The same combo of warm water and antibacterial soap that you used to clean your gold-plated watch will work wonders on a silver or stainless-steel style. If you want to make your watch really sparkle—or just have some seriously caked on grime—you can then go back in with some glass cleaner. You can get in between the links with that same soft toothbrush, or you can soak the band (but never the case!) in a bowl of glass cleaner for up to 15 minutes to leave it looking like new.

Diamonds and Stones

Get started cleaning your blinged-out watch by using one of the methods outlined above (pick the one that corresponds with your watch's base metal). Then, to clean the stones themselves, you can carefully polish each and every stud with a jewelry cloth.

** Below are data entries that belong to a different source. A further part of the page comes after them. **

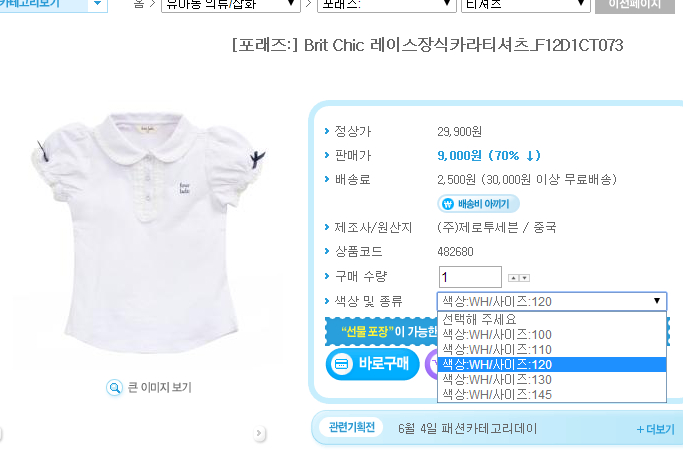This screenshot has width=683, height=455.
Task: Open the +더보기 link
Action: click(655, 429)
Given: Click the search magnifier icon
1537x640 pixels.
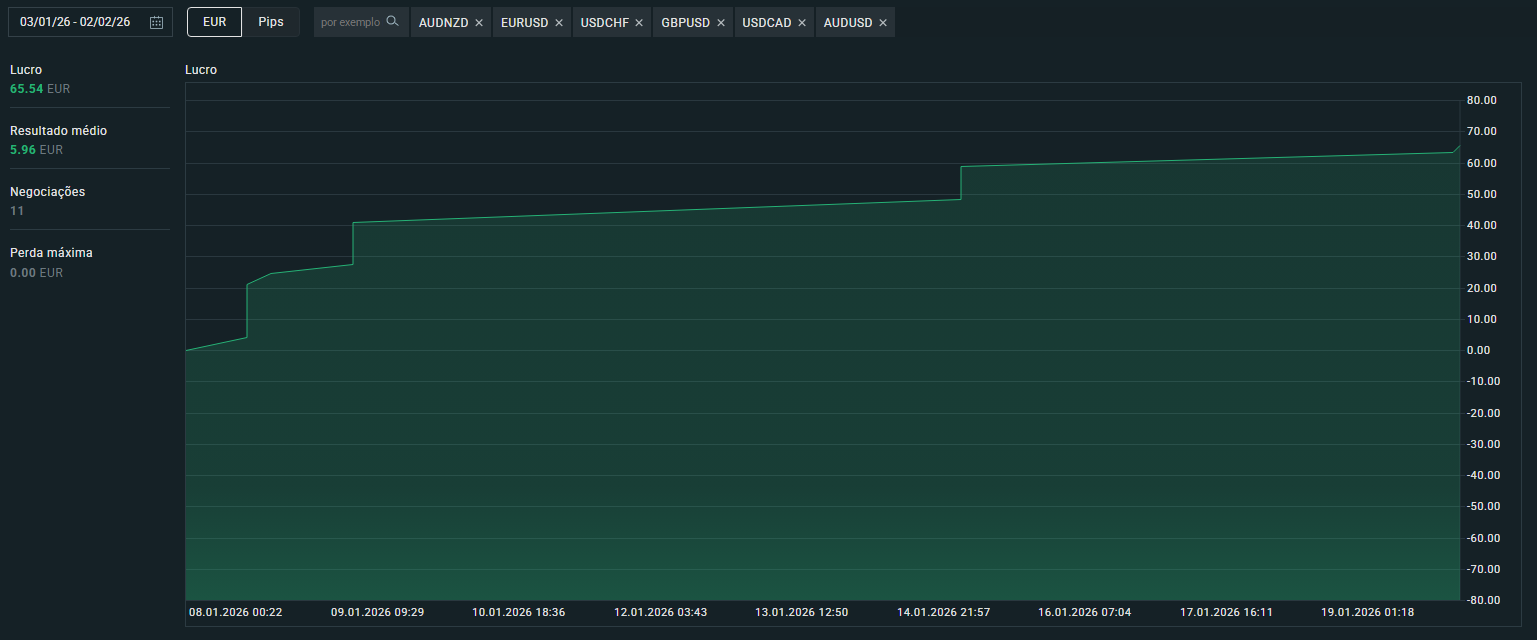Looking at the screenshot, I should 392,20.
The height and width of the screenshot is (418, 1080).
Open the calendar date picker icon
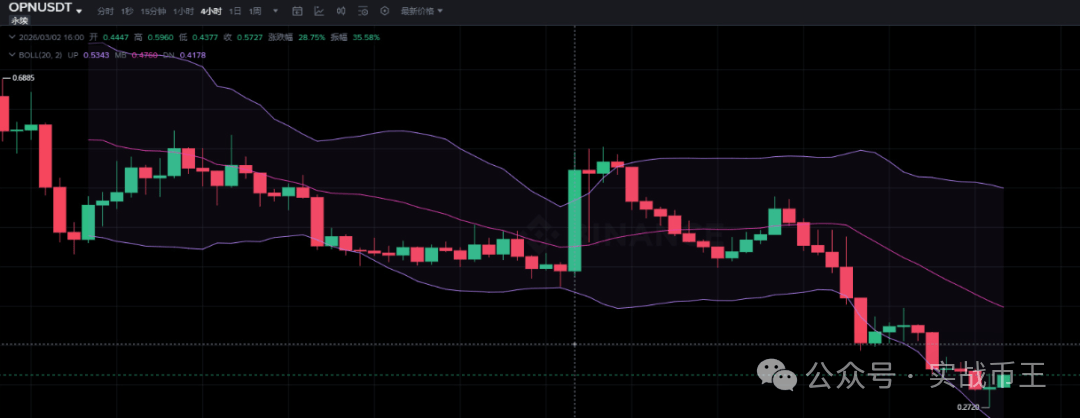click(x=297, y=11)
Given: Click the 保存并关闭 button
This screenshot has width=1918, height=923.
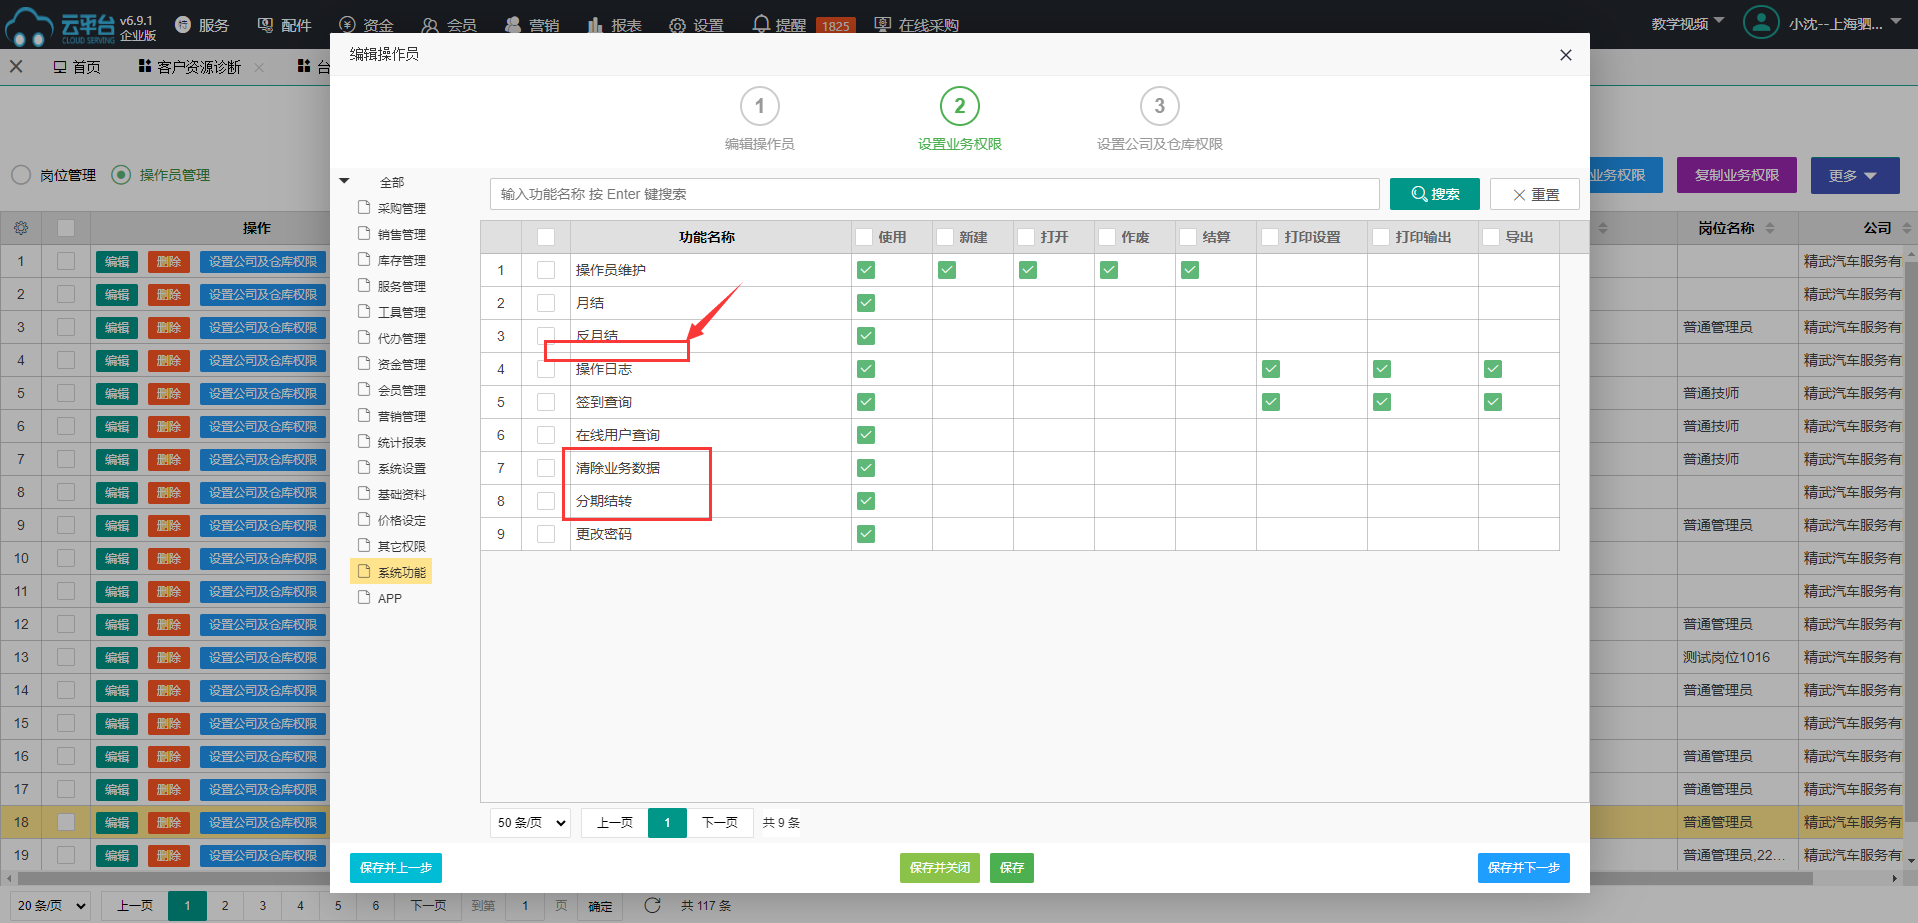Looking at the screenshot, I should point(939,868).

Your watch likely came with one, but if it didn't, any jewelry store will have one you can pick up. If they still aren't sparkling like you want them to after that, dip a Q-tip into a glass cleaner and carefully rub it around the stones for an extra bit of shine. 

Leather

Because leather is the most absorbent of the materials here, it is the one you are going to want to clean the most often. We'd suggest every other week if you wear your watch regularly. Start the cleaning process by wiping the band down with a dry jewelry cloth to remove any surface-level dust and residue. Then use a slightly damp cloth—this is key because too much water can discolor and warp the leather—and some very gentle soap to give the band a clean. Once you've rubbed the soap all over in small circular motions, lightly wipe the leather down with another damp cloth to remove any remaining residue. If you think the band could still use a bit of TLC after it has completely dried, you can go back in with a bit of jewelry-safe leather conditioner to bring it fully back to life.